As a conservative who holds governments accountable for a living, I support Orange-Osceola State Attorney Aramis Ayala’s announcement to suspend the death penalty’s use. Our political beliefs may differ, but when it comes to capital punishment, the State Attorney and I are in perfect alignment.

Ayala is correct in saying Florida’s death penalty system is broken. And conservatives should agree. The indisputable fact, regardless of your politics, is that the state’s record on capital punishment is abysmal.

Whether the issue is innocence, the impact on murder victim’s families, or the high cost, Florida’s death penalty system has failed – especially when we as conservatives apply our core principles of individual liberty and limited government to capital punishment.

Florida has wrongly convicted and sentenced more people to die than any other state.
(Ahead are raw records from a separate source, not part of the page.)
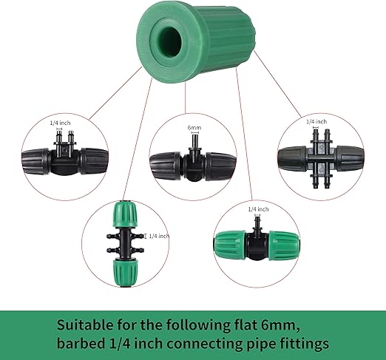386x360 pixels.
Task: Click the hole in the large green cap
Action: [170, 40]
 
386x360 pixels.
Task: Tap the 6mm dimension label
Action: [194, 128]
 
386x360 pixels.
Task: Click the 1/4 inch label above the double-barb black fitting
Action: [60, 123]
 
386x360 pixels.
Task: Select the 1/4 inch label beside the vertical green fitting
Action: [160, 236]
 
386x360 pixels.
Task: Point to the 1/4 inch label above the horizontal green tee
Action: [258, 209]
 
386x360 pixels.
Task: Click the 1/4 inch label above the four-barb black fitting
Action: [316, 121]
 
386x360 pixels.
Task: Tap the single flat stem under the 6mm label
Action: [194, 141]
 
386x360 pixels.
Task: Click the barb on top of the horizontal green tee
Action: [257, 222]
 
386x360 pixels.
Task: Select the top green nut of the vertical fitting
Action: [123, 214]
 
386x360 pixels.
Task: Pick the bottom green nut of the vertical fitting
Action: [124, 272]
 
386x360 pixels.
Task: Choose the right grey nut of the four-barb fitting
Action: [349, 157]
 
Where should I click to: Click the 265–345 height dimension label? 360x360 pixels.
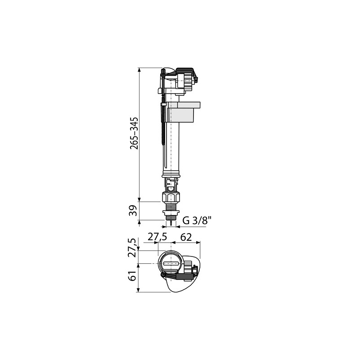tap(134, 133)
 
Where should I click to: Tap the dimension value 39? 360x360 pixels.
tap(133, 210)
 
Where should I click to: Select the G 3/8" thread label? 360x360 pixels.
tap(197, 221)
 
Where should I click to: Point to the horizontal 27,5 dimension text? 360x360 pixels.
tap(157, 237)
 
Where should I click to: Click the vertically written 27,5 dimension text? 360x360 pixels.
tap(133, 248)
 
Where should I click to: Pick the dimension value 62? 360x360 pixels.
tap(186, 237)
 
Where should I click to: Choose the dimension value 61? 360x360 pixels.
tap(133, 276)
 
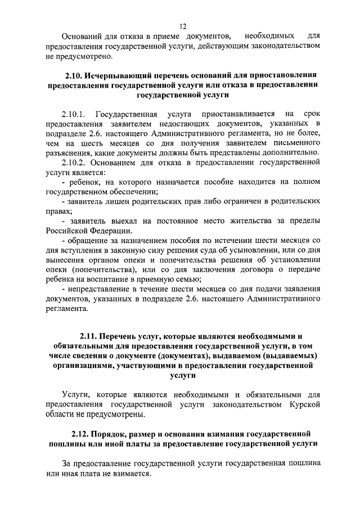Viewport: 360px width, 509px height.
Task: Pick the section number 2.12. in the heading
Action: (83, 434)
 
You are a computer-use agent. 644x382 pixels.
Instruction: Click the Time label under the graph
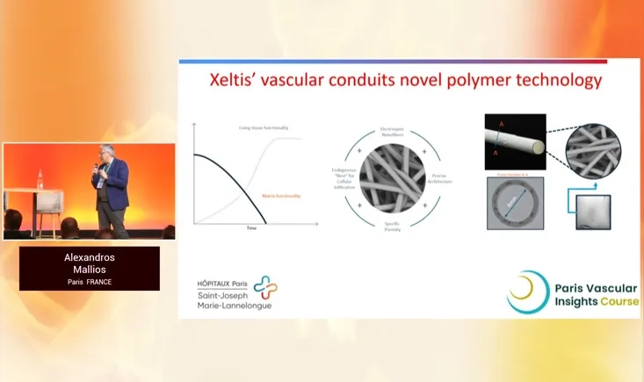point(251,227)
Twenty-six people, some of whom spent decades facing execution at the hands of their own government, have been set free since the state resumed capital punishment in 1972. Liberty-loving Florida conservatives are increasingly deciding that the very real prospect of letting the government kill innocent people is unacceptable.

Limited government? I don’t think so. Government run amok is more like it.
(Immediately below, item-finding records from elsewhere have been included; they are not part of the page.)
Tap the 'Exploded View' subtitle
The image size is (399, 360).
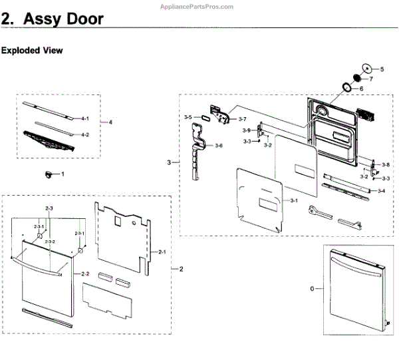[x=32, y=51]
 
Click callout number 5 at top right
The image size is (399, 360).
[x=382, y=69]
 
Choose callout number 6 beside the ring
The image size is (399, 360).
[x=361, y=89]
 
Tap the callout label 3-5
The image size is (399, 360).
[x=188, y=118]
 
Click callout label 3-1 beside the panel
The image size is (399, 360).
[x=292, y=201]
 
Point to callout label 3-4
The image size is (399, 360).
[x=381, y=191]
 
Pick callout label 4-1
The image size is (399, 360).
[x=84, y=118]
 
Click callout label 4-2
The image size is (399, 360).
[x=84, y=134]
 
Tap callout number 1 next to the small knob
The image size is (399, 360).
[x=63, y=174]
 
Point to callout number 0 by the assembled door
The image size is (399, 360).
[x=312, y=289]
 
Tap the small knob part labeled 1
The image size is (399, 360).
[x=49, y=174]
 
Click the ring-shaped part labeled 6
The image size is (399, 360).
[x=347, y=87]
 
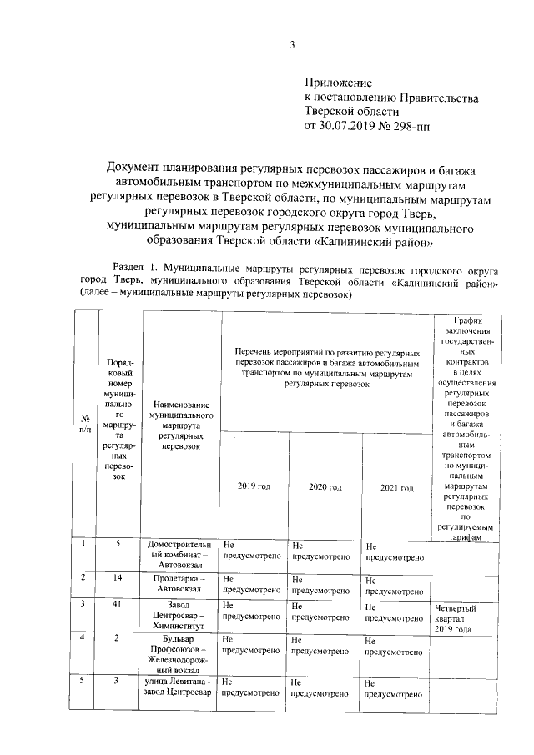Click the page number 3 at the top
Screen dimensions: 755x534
(292, 45)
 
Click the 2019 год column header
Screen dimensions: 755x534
(254, 486)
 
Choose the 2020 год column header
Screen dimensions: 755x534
(325, 486)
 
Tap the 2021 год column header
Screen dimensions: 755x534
(396, 486)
To keep the machinery of death operating, the state is violating the spirit of its open government “sunshine laws.” As sources for Florida's lethal-injection mix have dried up, the Department of Corrections has refused to say how it is obtaining the drugs and won’t reveal how much the state has stockpiled. I don’t know about you, but the mere thought of government operating in secret – with no oversight or accountability – when lives are on the line sends a chill down my spine.

Florida taxpayers are also paying a high price for the state’s irreparably broken death penalty. More than a dozen states have discovered that capital cases are up to 10 times more expensive than other similar noncapital cases due to up front defense and prosecution costs, appeals, and incarceration. But even with nearly 400 death row inmates, Florida has never made a serious attempt to determine the fiscal impacts. Legislative quick fixes in the wake of court rulings have just ratcheted up the costs. Fiscal conservatives should be appalled.

One stunning fact is that most Florida counties have already stopped using the death penalty. Just six of Florida’s 67 counties account for more than half of the state’s 89 executions. Four of those counties have been branded as “outliers” for their overuse of capital punishment. Orange County, prior to Aramis Ayala’s election, was among them. (Miami-Dade, Duval, and Pinellas are the others.)